Contoh terkini adalah hasil operasi kapal pengawas KKP yang membekuk kapal asing ilegal di Wilayah Pengelolaan Perikanan (WPP) 716 pada 8 Mei 2020 lalu. Kapal bernama FBca Canther Jhon tersebut mengoperasikan alat penangkap ikan tuna handline dan diawaki oleh delapan orang berkewarganegaraan Filipina.
Selain ancaman bom ikan dan aktivitas penangkapan ilegal lainnya, peneliti Pusat Penelitian Oseanografi Lembaga Ilmu Pengetahuan Indonesia, Muhammad Reza Cordova, pun menunjukkan, masa pandemi Covid-19 ini tak membuat ekosistem di laut bebas dari tekanan. Meski jumlah sampah ke laut relatif berkurang dibandingkan masa sebelum pandemi, ia bersama koleganya menemukan sampah baru jenis masker medis dan alat pelindung diri (APD/ pakaikan hazmat) di perairan Teluk Jakarta.
Survei LIPI juga menunjukkan, pandemi ini memunculkan perilaku baru berupa pesan antar makanan dan belanja daring yang kian meningkat. Yang disoroti adalah pengemasan makanan ataupun barang-barang belanjaan yang berlebihan dengan sejumlah lapisan plastik yang tak perlu.

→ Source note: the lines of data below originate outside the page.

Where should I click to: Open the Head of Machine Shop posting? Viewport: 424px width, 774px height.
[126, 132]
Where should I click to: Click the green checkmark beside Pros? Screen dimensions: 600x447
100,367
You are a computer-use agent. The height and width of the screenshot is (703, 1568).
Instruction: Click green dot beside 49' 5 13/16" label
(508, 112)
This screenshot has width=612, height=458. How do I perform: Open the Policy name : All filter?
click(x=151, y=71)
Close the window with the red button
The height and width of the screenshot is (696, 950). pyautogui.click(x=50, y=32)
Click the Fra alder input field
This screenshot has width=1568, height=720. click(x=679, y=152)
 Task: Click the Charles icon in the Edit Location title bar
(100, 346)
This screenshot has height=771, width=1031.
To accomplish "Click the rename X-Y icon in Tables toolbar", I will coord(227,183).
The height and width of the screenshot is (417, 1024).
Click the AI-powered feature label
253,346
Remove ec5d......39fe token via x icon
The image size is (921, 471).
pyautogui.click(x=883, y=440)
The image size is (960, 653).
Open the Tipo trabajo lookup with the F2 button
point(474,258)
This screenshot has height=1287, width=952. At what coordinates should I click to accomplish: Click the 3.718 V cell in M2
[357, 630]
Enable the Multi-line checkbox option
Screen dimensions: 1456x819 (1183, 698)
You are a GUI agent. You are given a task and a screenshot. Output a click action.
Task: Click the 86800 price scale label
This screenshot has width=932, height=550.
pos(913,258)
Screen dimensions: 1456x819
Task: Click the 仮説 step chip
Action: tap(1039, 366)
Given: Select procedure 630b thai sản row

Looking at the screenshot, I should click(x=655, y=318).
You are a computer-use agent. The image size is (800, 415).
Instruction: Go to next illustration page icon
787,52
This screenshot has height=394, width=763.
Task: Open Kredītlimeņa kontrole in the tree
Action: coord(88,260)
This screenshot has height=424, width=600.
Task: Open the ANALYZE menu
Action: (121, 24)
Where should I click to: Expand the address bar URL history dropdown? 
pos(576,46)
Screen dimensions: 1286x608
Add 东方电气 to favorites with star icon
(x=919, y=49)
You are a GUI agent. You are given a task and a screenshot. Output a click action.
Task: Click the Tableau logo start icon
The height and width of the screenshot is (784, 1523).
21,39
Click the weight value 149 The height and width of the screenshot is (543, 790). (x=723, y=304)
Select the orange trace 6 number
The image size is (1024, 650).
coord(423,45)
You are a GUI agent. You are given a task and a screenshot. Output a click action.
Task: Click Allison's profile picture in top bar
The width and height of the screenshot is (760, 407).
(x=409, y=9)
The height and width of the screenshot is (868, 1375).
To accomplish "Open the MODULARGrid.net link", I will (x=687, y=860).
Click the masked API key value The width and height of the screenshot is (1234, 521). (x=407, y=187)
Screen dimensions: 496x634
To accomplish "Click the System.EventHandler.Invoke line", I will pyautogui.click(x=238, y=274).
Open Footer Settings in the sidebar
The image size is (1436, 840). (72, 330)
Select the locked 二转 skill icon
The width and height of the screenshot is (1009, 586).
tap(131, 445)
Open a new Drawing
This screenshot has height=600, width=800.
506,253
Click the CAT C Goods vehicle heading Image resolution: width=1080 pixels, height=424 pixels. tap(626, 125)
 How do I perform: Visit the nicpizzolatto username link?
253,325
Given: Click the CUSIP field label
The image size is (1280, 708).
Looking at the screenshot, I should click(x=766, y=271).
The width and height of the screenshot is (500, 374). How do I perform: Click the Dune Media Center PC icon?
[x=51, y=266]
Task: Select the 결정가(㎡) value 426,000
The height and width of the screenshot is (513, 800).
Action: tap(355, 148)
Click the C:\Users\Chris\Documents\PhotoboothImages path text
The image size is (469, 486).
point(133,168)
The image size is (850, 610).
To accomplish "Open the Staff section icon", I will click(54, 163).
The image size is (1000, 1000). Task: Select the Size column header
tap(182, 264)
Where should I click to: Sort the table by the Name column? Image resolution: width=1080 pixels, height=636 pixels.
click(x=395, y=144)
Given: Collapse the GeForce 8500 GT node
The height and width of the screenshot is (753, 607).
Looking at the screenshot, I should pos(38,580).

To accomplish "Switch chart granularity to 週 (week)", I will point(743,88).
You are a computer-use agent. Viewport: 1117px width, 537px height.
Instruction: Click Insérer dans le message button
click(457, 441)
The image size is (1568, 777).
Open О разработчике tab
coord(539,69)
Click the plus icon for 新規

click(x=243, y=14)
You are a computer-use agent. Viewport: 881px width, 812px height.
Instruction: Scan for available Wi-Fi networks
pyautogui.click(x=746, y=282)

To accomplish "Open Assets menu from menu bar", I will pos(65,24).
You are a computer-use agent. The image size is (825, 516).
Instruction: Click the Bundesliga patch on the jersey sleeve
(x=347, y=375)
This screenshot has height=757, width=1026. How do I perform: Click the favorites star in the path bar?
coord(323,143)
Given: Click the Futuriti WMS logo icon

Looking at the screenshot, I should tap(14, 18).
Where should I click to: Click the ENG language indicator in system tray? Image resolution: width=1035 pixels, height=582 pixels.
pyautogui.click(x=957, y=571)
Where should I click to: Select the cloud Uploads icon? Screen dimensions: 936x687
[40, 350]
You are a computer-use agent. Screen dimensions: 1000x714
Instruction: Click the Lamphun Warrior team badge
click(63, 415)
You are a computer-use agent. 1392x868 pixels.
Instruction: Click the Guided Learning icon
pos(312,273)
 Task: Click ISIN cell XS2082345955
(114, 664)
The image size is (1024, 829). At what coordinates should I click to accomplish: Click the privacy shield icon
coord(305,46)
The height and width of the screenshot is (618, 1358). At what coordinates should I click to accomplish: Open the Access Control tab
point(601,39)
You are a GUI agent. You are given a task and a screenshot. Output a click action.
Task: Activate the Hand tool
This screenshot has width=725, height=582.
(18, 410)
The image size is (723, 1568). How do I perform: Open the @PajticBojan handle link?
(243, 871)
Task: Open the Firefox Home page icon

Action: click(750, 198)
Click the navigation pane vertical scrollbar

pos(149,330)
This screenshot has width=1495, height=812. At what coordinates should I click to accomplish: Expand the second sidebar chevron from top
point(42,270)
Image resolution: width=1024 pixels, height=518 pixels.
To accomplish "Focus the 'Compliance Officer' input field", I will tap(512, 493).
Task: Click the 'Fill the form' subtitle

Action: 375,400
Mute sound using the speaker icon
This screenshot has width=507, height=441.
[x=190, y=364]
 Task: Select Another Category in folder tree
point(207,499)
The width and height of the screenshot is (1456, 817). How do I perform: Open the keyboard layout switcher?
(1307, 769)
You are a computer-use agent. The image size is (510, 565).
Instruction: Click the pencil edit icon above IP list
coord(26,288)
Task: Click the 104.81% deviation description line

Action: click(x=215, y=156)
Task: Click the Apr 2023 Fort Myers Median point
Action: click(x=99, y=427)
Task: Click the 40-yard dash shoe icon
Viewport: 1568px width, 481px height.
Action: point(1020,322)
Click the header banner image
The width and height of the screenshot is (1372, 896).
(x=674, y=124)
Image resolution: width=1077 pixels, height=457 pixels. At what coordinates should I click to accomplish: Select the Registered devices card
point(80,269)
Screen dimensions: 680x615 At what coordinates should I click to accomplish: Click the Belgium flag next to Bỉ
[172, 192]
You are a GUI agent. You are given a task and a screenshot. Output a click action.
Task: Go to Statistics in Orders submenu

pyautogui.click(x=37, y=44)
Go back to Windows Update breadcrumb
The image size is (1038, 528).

Apabila pengelolaan sampah—termasuk pengurangan dan pengumpulan—di darat tak baik, kemasan-kemasan plastik ini bisa ”bocor” dan mengalir ke perairan, lalu berakhir di sungai. Ini karena 80 persen sampah di laut berasal dari pengelolaan sampah yang buruk di daratan.
Jadi, meski pandemi Covid-19 seolah membuat kegiatan manusia berhenti merusak dan mencemari alam, pada ekosistem laut, kondisinya tidak sebaik itu. Bom ikan dan sampah masih terus menghantui.